The handwritten form, meanwhile, is a nice example of the "typical Old Babylonian" form of PAN that I described above: a horizontal (or in this case somewhat upward-slanting) wedge, two stacked diagonal wedges (of which the upper one is somewhat ambiguous in direction) and a final horizontal wedge again.
(Note that the line art seems to show the upper diagonal wedge as somewhat more ambiguous than it looks to me in the photo; the upward corner of the wedge seems to extend further in the photo than it the drawing, making it look more clearly like an upward diagonal to me than the line art suggests.)
Anyway, the main point of this tangential digression (besides getting the details out of the comments and into the answer) is that when consulting primary sources like the CDLI for sign forms it's important to look at multiple examples to get a good idea of how much variation there was and what the "typical" form of the sign (in a particular period and region) looked like — after all, sloppy handwriting and scribal errors have always been a thing.

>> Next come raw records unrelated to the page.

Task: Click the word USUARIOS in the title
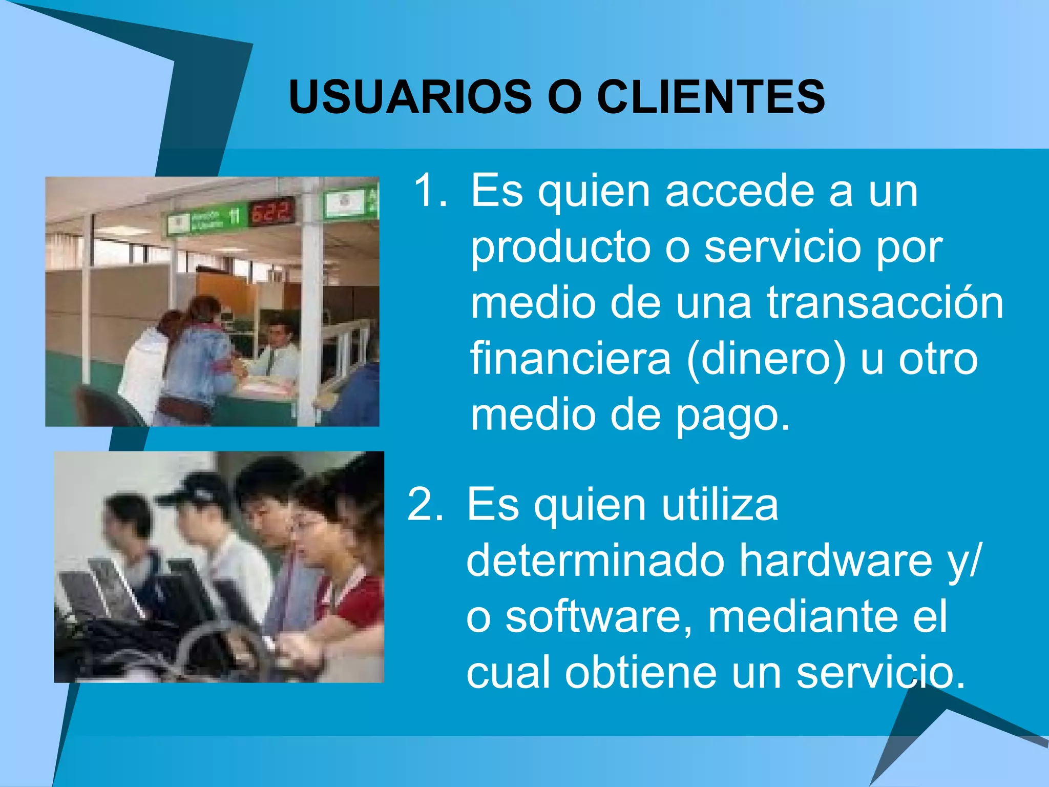410,97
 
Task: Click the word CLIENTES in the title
711,97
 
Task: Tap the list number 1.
429,191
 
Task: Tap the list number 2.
424,505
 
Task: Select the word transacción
885,303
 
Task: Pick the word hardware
835,562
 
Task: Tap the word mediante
801,617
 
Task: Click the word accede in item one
740,191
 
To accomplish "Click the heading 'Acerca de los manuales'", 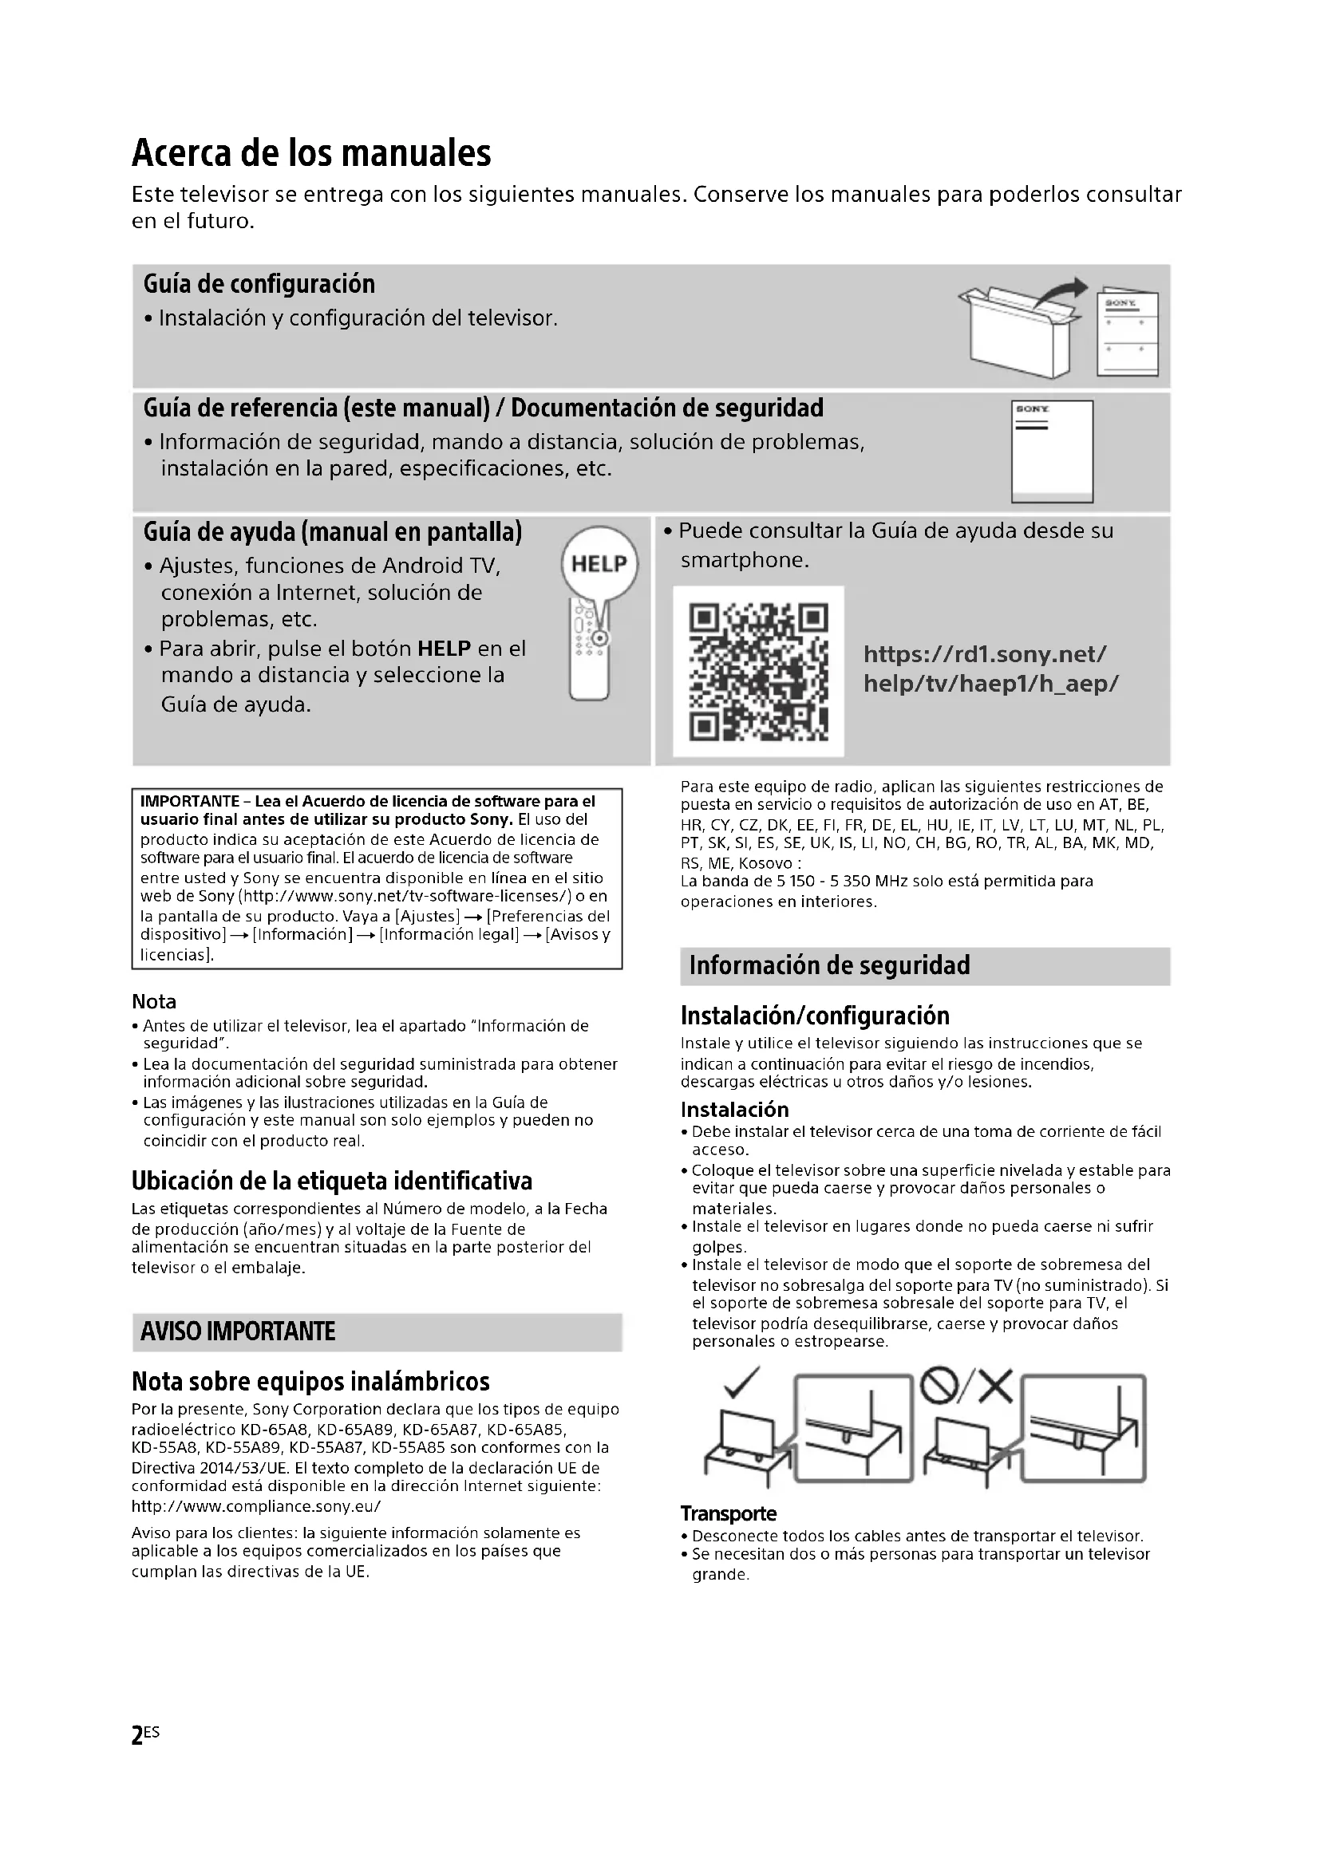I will pos(311,153).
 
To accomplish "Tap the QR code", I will pos(758,671).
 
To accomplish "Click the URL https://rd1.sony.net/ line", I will pos(984,654).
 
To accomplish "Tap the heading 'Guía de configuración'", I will pos(259,285).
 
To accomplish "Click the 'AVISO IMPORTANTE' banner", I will pos(238,1332).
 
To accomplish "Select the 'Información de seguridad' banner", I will pos(829,965).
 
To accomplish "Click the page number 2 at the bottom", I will pos(137,1735).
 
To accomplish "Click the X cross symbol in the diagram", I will pos(995,1387).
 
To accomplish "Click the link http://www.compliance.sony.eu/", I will pos(256,1506).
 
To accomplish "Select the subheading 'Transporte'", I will pos(729,1513).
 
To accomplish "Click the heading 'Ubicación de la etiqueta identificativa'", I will pos(332,1181).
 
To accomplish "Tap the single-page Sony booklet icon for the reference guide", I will pos(1052,451).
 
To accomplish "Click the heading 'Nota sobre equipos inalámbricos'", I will pos(310,1382).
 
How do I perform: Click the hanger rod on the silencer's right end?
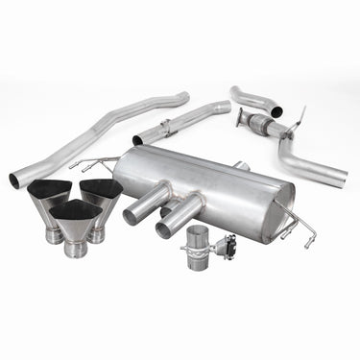coord(316,231)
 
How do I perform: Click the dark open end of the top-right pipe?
coord(277,111)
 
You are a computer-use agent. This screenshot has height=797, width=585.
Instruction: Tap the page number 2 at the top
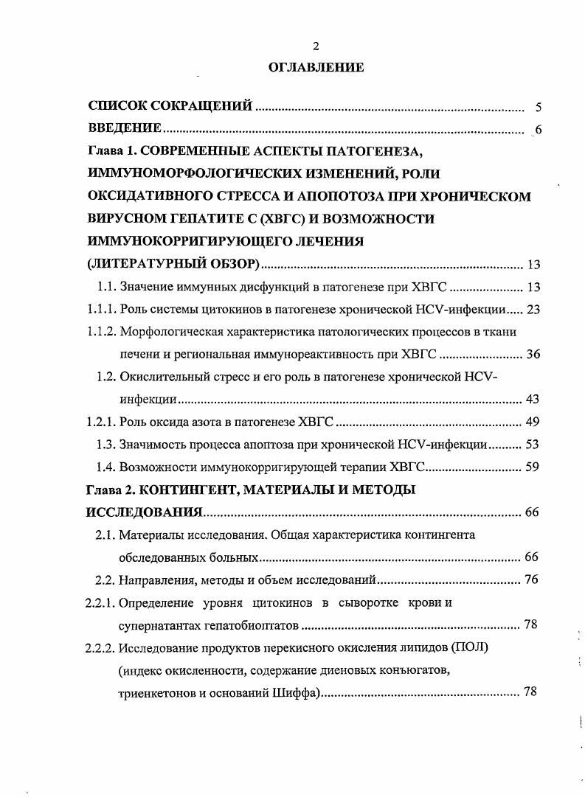click(316, 46)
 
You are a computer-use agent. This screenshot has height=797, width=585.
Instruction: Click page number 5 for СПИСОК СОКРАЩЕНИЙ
click(538, 107)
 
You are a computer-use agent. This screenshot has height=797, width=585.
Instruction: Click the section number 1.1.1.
click(101, 310)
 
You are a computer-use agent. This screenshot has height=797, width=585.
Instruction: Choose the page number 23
click(533, 310)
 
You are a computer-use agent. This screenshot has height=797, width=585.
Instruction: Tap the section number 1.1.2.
click(101, 332)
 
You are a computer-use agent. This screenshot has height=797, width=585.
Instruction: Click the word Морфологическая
click(169, 332)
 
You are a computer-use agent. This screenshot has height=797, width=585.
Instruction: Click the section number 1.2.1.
click(101, 422)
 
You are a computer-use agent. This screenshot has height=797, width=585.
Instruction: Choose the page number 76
click(531, 580)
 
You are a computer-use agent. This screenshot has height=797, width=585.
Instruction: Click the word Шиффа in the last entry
click(294, 692)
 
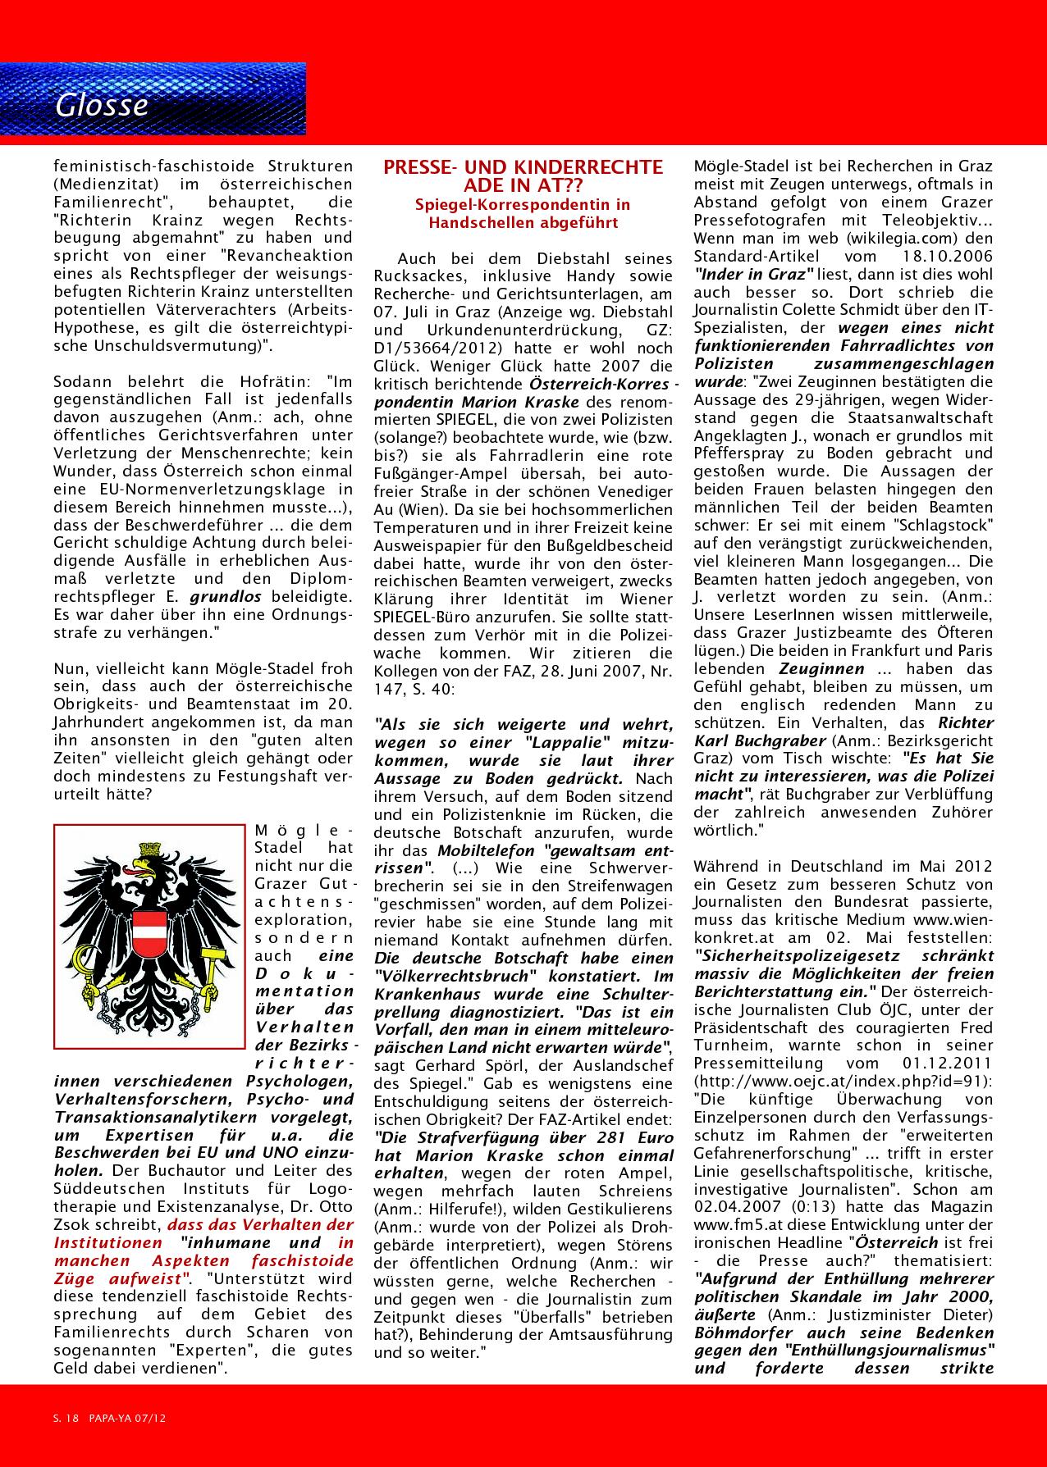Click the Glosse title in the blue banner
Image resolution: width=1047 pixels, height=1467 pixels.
click(x=101, y=106)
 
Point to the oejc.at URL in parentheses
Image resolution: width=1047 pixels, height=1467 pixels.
click(x=843, y=1082)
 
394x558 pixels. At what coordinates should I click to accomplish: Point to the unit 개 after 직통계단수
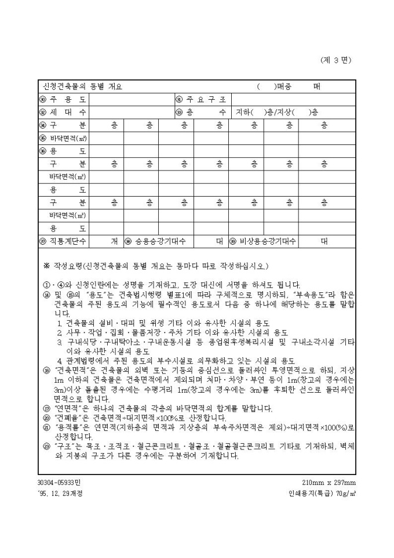114,241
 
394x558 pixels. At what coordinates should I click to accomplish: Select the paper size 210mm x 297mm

Also, while line art is typically cleaner and easier to read than photographs of actual tablet, when researching sign shapes it's good to at least check the line art against the photo (or multiple photos or a 3D scan or, if possible, the actual object). Drawing line art of a cuneiform text always involves some degree of subjective interpretation and educated guesswork, especially when the source artifact is poorly preserved, and it's easy to subtly "tidy up" the signs to better match what you think they should look like, rather than what's actually there in the clay.